Deep Dive into LLMs like ChatGPT

05 Feb 2025

This is the summary of first 2 sections of the video from Andrej Karpathy “Deep Dive into LLMs like ChatGPT”. This is a 3 hours video that covers

Pretraining
Supervised finetuning
Reinforcement Learning

This post mostly about my notes during the video session. This video is more to general audience but for closing gaps for some topics it still be watchable. It has nice flow and tone.

I didn’t cover the reinforcement learning section. I found that part very intuitive, he is explaining very very good that I can’t explain with writing and my B1 english 😅. But the key points of the rest are still here.

Pretraining

They are using FineWeb like dataset for data getting. They have own “FineWeb”. Common Crawl is of them.

Representation of text (Tokenization)

Basically we want our model internalises the flow of text. Why we are train for them. We have bunch of characters in the representation right? Internally we can represent them as ‘0’s or ‘1’s right. Here is the how it’s look like.

as you see we have very long ‘0’s and ‘1’s. But we don’t want long sequence that only made from 2 different symbols. We’re making a tradeoff between symbol size (called vocabulary) and sequence length basically. We want more symbols but shorter sequences. So at this point we are creating bytes which made from 8 bits and if we create bytes our data is looking like this.

In this representation we have 255 different “symbols” (2^8 - 1, it made from 8 bits). But SOTA(state of the art) models usually makes more than that. So they are looking for common pairs like 116 32.

As you see we have bunch of them. They are pairing them and calling the 256th element (normall we have 255 different elements, so they created one). So 116 32 is a new symbol with id = 256. so this is called TOKENIZATION!

How GPT tokenizes?

A nice tokenizer app, that you can explore the process Select clk100_base this is the GPT4’s tokenizer.

Neural Network I/O

We are taking a windows of tokens fairly randomly from the data and the data windows length range from 0 to maximum size that we decide on then we are putting that sequence to neural network and neural network produces us a new “token” based on their training.

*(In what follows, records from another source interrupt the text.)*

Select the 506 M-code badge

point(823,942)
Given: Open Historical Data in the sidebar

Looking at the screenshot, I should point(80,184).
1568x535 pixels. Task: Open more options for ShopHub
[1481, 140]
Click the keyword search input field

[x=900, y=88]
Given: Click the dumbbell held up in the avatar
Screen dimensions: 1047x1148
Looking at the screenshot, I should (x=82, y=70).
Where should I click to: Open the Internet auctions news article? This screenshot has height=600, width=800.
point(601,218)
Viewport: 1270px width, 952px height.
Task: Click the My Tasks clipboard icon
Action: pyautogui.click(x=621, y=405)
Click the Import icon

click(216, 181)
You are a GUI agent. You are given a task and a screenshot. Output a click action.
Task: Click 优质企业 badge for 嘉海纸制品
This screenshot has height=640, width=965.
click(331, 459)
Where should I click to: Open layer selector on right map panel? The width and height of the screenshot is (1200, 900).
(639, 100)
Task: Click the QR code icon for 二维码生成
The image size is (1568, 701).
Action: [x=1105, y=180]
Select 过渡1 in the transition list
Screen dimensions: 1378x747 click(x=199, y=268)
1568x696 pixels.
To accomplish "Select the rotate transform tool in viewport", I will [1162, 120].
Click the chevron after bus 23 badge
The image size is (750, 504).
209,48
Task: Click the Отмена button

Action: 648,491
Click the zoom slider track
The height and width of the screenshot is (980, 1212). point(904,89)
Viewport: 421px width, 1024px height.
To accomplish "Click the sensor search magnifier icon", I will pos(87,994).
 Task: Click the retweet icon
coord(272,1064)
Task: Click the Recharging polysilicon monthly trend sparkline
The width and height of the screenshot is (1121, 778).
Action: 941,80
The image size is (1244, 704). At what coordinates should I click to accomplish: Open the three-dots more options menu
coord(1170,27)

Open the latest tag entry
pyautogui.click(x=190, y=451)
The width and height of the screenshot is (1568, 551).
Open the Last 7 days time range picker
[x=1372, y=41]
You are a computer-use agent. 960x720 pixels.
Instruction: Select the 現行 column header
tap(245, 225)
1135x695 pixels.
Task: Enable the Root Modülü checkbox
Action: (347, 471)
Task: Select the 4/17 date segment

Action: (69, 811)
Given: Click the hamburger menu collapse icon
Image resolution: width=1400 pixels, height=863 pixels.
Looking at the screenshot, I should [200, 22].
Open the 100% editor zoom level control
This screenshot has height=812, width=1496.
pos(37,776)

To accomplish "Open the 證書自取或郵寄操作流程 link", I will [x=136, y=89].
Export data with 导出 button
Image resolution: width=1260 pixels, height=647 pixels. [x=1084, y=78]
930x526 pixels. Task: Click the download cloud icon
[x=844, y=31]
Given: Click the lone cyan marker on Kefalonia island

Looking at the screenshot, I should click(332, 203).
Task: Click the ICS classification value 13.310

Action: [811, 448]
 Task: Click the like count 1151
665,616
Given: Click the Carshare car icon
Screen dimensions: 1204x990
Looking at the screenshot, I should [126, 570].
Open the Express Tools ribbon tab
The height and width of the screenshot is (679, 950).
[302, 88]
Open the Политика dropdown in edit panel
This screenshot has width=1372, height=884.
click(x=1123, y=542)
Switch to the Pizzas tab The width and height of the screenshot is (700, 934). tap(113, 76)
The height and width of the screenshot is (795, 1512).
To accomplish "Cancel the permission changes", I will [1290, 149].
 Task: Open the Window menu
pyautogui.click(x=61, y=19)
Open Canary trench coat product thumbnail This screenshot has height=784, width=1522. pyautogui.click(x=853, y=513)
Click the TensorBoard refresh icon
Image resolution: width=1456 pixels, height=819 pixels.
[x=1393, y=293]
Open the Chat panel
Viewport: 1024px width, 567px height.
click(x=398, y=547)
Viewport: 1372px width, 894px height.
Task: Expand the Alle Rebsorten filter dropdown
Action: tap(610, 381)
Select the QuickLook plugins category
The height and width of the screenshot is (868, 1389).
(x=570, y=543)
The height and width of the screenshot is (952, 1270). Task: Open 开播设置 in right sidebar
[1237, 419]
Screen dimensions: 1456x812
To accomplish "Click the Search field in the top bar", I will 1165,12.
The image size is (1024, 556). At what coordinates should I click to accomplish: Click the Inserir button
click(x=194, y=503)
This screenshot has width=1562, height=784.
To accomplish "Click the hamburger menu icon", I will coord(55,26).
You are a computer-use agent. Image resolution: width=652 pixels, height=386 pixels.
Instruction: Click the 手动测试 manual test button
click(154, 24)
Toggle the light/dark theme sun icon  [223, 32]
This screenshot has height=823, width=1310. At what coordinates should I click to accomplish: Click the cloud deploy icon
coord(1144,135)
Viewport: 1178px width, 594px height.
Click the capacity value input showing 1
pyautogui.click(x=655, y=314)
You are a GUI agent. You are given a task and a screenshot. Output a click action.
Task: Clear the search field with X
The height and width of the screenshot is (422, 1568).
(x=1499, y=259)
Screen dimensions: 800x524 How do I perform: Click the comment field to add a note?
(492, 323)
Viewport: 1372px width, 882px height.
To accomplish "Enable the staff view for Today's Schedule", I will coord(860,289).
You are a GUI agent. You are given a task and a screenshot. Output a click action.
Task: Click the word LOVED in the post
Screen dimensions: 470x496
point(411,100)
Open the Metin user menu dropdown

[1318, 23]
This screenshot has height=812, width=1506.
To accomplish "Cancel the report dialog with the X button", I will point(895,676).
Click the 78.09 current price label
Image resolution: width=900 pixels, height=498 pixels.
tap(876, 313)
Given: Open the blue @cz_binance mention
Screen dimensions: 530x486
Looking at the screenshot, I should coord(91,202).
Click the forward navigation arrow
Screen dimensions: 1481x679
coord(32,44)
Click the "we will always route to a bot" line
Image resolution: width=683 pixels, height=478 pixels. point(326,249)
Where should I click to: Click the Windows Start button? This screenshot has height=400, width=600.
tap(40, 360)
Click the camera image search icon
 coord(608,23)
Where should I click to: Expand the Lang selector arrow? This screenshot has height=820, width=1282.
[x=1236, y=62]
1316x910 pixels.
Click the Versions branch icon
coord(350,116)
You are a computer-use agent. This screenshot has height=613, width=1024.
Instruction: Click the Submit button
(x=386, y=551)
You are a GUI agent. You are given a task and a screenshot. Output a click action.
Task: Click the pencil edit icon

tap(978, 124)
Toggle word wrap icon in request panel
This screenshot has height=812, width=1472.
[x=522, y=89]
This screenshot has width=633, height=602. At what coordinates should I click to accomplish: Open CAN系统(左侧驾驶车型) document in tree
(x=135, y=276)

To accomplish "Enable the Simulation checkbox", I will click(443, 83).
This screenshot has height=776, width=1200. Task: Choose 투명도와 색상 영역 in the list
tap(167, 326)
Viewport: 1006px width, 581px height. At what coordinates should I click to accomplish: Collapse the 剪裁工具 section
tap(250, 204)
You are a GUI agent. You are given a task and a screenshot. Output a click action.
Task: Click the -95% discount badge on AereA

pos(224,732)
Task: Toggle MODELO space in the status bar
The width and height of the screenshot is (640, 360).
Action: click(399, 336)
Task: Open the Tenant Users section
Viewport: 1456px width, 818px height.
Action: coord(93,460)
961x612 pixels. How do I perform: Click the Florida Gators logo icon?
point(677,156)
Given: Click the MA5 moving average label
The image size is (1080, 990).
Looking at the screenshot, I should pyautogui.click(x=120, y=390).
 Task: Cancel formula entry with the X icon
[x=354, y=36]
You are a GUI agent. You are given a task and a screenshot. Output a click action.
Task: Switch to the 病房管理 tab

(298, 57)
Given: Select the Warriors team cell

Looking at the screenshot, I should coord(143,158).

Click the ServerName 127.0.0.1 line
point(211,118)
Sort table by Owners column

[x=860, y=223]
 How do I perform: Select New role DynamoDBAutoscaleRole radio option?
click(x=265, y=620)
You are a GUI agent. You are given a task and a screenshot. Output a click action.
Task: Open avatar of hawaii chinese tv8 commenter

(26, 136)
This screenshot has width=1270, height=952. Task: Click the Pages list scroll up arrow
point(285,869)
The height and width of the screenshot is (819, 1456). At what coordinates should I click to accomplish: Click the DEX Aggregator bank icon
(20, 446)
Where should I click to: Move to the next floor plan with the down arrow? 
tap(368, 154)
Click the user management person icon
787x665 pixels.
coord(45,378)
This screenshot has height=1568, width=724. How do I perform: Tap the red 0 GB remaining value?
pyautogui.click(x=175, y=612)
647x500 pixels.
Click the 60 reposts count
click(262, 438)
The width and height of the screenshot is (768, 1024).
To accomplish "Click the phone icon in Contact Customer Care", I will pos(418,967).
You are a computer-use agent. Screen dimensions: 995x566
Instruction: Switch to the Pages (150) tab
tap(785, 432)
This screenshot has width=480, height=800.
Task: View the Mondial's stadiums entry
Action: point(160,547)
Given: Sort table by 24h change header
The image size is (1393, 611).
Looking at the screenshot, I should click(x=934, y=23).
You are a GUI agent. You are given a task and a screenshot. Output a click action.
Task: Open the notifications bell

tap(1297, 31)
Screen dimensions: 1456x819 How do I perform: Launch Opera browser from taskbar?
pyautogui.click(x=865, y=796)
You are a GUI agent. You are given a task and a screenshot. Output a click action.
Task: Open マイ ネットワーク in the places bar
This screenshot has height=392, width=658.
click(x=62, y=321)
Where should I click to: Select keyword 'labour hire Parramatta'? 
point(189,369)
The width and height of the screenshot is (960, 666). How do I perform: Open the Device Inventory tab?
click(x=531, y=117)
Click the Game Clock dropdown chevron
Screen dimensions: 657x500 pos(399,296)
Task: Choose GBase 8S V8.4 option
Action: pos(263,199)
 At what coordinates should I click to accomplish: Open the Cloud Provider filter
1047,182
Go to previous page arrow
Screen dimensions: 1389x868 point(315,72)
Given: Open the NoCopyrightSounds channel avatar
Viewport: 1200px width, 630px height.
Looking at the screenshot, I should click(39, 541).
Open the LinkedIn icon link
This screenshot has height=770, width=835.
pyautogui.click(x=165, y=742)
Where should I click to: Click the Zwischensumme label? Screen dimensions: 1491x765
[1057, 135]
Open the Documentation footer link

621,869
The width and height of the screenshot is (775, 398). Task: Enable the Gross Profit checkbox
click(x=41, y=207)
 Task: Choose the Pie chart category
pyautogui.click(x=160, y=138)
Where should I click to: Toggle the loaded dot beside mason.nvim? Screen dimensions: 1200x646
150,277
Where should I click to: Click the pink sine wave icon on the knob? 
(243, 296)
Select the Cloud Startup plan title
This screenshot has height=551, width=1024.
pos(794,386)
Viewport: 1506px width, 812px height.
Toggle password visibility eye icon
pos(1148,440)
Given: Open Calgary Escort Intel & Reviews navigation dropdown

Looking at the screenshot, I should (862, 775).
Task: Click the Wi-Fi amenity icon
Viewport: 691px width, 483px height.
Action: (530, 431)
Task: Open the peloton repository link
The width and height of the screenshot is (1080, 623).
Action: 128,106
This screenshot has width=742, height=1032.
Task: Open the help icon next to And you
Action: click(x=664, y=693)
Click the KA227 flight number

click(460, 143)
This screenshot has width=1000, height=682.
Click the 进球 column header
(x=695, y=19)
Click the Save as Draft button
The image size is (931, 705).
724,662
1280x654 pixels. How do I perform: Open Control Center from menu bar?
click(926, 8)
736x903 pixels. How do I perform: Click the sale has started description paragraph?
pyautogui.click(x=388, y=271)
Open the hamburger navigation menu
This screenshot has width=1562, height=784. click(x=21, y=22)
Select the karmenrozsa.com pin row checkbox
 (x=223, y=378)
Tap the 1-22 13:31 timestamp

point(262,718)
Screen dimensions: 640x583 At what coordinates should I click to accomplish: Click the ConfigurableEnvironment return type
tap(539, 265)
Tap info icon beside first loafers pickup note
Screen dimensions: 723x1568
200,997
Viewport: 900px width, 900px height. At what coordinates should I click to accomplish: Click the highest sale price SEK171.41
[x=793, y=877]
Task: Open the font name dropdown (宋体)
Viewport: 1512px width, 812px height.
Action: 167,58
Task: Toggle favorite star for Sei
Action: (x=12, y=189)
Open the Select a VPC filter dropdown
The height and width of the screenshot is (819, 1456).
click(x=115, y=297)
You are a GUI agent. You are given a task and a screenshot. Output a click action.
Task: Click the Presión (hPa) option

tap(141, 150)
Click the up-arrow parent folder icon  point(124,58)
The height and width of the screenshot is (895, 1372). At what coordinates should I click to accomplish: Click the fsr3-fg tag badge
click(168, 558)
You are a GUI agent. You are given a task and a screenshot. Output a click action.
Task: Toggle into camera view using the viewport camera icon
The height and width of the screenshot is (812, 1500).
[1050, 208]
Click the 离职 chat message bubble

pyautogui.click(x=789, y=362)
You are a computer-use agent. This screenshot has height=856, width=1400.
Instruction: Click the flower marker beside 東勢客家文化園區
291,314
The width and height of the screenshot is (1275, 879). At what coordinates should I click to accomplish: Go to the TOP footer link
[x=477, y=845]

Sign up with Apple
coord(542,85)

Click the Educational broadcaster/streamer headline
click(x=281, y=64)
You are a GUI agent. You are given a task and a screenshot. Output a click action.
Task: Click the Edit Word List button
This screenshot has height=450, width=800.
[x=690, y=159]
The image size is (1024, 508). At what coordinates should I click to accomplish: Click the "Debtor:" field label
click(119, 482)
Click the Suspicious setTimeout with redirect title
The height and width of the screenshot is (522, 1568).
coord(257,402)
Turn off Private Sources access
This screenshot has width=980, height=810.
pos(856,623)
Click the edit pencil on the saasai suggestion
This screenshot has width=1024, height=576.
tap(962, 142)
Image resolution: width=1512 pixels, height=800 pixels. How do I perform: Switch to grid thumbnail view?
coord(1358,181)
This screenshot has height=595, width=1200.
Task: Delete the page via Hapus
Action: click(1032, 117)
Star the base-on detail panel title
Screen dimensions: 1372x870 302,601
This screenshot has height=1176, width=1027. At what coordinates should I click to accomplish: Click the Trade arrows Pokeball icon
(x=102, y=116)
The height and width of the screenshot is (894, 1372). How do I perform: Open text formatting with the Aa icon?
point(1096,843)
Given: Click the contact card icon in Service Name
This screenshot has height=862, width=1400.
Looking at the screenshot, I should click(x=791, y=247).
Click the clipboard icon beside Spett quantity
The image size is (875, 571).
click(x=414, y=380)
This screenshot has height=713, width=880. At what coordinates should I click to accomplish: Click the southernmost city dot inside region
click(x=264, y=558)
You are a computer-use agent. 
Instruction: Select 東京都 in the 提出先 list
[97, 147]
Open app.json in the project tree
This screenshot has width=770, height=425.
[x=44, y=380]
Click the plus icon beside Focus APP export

As you see there are different predictions about what might come after 11579 th token. The predictions are the likelihood of next word. The correct answer should be 3962 as Post according to our dataset. During training we want to make our model learn the word Post comes after Single word. And we are doing in batch manner (multiple operations like this at the same time also you can think as parallel). The main aim is to converge to original/datasets patterns in the training data.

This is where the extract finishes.